- TAREFA -
Escreva a continuação da narrativa sobre Juliano e Luana no esconderijo, começando logo após a última frase apresentada.

- TEXTO CITADO -
--------

No décimo dia de lua-de-mel no esconderijo, a conversa tinha evoluído
para planos concretos de mudanças. Luana voltou a trabalhar e a
visitar os parentes, para não deixar a família preocupada com
seu desaparecimento. Nas noites sem dormir, tentava convencer Juliano
a aceitar a sua proposta.
Estava disposta a revelar a seu pai que estava apaixonada, que pretendia
casar e que precisava de apoio financeiro.
- Se você quiser, Juliano, a gente faz uma reunião com meu pai e conta
tudo para ele - disse Luana.
- Tu tá maluca, Luana? Teu pai me fuzila no ato. E manda me desová
num valão de esgoto, tenho certeza.
- Você está enganado. Ele confia em mim e vai me entender. Minha
família tem um apartamento na França, a gente pode ficar lá a vida toda.
Tenho certeza de que dinheiro não vai faltar.
- Você qué casá comigo na França?
Juliano ficou impressionado com a proposta de Luana. Pediu um tempo
para pensar. Precisava imaginar como seria a sua vida em Paris: o
aprendizado de francês, o curso de cinema, o anonimato nas ruas, o casamento
com Luana, a retaguarda financeira do pai dela, o exílio da Santa
Marta, a distância dos homens da sua quadrilha, as saudades da família.
Queria ouvir a opinião dos parentes mais próximos, da mãe, Betinha, da
Mãe Brava, dos irmãos de criação Difé, Santo e Diva. E da amiga Luz.
Juliano só chamou ao esconderijo a irmã de sua máxima confiança,
Zuleika. Ela veio visitá-lo com muitas novidades para contar. A mais recente
envolvia a irmã Zulá em mais uma história comprometedora.
- A Zulá anda muito estranha, Juliano. Parece que ela vive para se
vingar de você e isso está cada dia pior...
- Por que você fala isso, Zuleika?
- Porque ela anda te difamando demais. Desde que ela flagrou a Marina
com o Josefino, está espalhando para todo mundo que você gosta de
ser corno.
- Fala pra ela acabá com isso, que doideira é essa?
- Ela acha que você já deveria ter matado o Josefino. Que não podia
deixar barato.
- Não é assim. Eu tava na cadeia, agora tô foragido...
- Mas o pior de tudo não é a difamação. O que ela tá aprontando é
muito pior.
- Me dá uma notícia boa, por favor, Zuleika.
- Mas eu preciso te falar, é muito grave. A otária tá namorando um tal
de Renato, que ela dizia que era policial do corpo de bombeiros.
- E qual é o problema?
- Ela levou esse Renato lá em casa. Aí eu aproveitei a hora em que ele
foi ao banheiro para vasculhar a pochete dele. Encontrei uma identidade
do Batalhão de Operações Especiais.
- O cara é do Bope, caralho!! - gritou Juliano.
- Dentro da casa da sua mãe, Juliano - completou Zuleika.
- Tá querendo a minha morte, caralho!
- O pior é que ela tá apaixonada, vive com ciúmes dele, brigando. E o
cara enche a cara dela de porrada.
- É uma otária, mesmo. O cara tá com ela para levantá informação de
mim e ainda enche ela de porrada. E ela não percebe isso?

--------

- LISTAGEM DE DADOS -

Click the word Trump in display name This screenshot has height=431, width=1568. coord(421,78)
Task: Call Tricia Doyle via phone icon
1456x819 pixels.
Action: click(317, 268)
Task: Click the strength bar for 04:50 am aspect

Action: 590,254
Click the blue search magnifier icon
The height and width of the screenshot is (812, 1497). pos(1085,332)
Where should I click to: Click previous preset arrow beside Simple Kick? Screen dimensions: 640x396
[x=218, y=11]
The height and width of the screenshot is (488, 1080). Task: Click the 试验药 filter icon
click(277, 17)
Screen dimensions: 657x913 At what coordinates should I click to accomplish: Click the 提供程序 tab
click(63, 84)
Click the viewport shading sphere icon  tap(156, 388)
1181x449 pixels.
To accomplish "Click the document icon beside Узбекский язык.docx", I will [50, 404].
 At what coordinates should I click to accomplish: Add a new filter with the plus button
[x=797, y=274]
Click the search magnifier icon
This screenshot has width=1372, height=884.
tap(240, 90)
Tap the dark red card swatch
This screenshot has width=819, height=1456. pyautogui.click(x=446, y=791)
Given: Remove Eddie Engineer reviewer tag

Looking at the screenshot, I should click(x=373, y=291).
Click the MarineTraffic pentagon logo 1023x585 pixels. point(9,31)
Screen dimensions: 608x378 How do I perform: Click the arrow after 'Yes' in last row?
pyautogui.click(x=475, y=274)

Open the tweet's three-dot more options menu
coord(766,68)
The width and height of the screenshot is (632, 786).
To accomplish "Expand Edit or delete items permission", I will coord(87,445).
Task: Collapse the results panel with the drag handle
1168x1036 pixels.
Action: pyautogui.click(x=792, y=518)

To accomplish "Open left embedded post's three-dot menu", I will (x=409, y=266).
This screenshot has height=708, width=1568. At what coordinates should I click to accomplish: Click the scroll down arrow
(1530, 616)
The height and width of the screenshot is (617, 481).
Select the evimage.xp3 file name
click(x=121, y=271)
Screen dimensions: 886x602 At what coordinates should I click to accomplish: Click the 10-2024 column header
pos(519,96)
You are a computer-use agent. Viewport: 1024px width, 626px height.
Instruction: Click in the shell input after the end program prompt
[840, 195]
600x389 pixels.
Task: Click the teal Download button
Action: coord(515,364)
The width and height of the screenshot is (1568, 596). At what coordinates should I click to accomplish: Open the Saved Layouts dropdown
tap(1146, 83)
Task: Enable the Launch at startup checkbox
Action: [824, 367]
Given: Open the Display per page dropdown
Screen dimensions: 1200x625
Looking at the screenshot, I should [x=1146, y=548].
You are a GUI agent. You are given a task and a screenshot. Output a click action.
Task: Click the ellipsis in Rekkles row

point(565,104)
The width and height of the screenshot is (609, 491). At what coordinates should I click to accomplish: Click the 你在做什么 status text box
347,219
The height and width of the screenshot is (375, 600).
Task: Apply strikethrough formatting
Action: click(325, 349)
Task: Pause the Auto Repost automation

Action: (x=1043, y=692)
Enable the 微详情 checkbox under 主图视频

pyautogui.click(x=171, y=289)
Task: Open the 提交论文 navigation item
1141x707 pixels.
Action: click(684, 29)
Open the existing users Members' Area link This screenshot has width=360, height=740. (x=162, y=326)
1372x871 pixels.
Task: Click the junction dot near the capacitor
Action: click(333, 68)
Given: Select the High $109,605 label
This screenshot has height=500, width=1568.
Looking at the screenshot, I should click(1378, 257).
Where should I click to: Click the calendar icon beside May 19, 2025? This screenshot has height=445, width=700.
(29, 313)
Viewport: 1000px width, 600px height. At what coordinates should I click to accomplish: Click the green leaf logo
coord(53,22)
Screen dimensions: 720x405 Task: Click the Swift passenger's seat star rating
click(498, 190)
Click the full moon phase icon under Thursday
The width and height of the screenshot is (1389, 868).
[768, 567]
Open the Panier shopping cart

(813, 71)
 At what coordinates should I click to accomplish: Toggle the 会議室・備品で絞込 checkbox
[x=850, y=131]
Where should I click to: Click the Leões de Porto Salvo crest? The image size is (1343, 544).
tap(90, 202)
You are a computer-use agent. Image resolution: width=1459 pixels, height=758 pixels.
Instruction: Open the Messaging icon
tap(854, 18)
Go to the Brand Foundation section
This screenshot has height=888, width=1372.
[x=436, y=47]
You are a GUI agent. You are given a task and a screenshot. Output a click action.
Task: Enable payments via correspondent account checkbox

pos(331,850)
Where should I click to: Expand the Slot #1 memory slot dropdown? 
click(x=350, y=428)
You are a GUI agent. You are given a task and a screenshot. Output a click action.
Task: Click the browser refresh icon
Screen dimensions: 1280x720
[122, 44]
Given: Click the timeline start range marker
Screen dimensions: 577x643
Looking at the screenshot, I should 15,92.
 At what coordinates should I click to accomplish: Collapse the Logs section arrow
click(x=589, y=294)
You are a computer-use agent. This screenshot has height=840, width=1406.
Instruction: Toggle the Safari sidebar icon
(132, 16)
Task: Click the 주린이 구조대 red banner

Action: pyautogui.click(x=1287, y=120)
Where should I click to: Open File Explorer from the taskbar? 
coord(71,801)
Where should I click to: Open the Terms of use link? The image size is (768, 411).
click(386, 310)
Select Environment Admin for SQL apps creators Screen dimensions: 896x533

--------

- RESPOSTA DO EXERCÍCIO -
- Pelo menos ela também mete porrada na cara dele. É tudo muito
esquisito, Juliano.
A única boa notícia de Zuleika a Juliano era a de que a mãe, Betinha,
desde a descoberta da verdadeira identidade do bombeiro, nunca mais
permitiu que ele entrasse em sua casa.
Assustado com o grau de perseguição, que chegava a envolver espionagem
telefônica em sua família, Juliano passou a ficar tenso no esconderijo
da Gávea. Luana notou que ele ficara excepcionalmente inquieto
ao telefone. Passava a madrugada recebendo chamadas a cobrar da casa
da família no Chapéu Mangueira e dos homens da Santa Marta. Pela
natureza da conversa, ela percebeu que falavam da morte de alguém importante
na boca.
A preocupação de Juliano com os últimos episódios, por mais graves
que fossem, abateu Luana, que até então acreditava em um crescente envolvimento
dele no projeto de casamento na França. No décimo primeiro
dia de esconderijo na Gávea, Luana tentou tirar as dúvidas.
- Você quer realmente mudar de vida, Juliano? Quer morar comigo
em Paris? - perguntou.
- As coisas não são fáceis assim, Luana. Posso jogá tudo para o alto
de uma vez, não. A rapaziada tá perdida.
- A situação mais complicada é a sua, e não a deles. É você que está
sendo caçado, perseguido. E quando você vai ter de novo uma oportunidade
dessa? Aproveite, mesmo que não queira casar comigo.
- Te agradeço. Tu é maravilhosa, seu pai também... Mas ainda não é
hora de abandoná o morro.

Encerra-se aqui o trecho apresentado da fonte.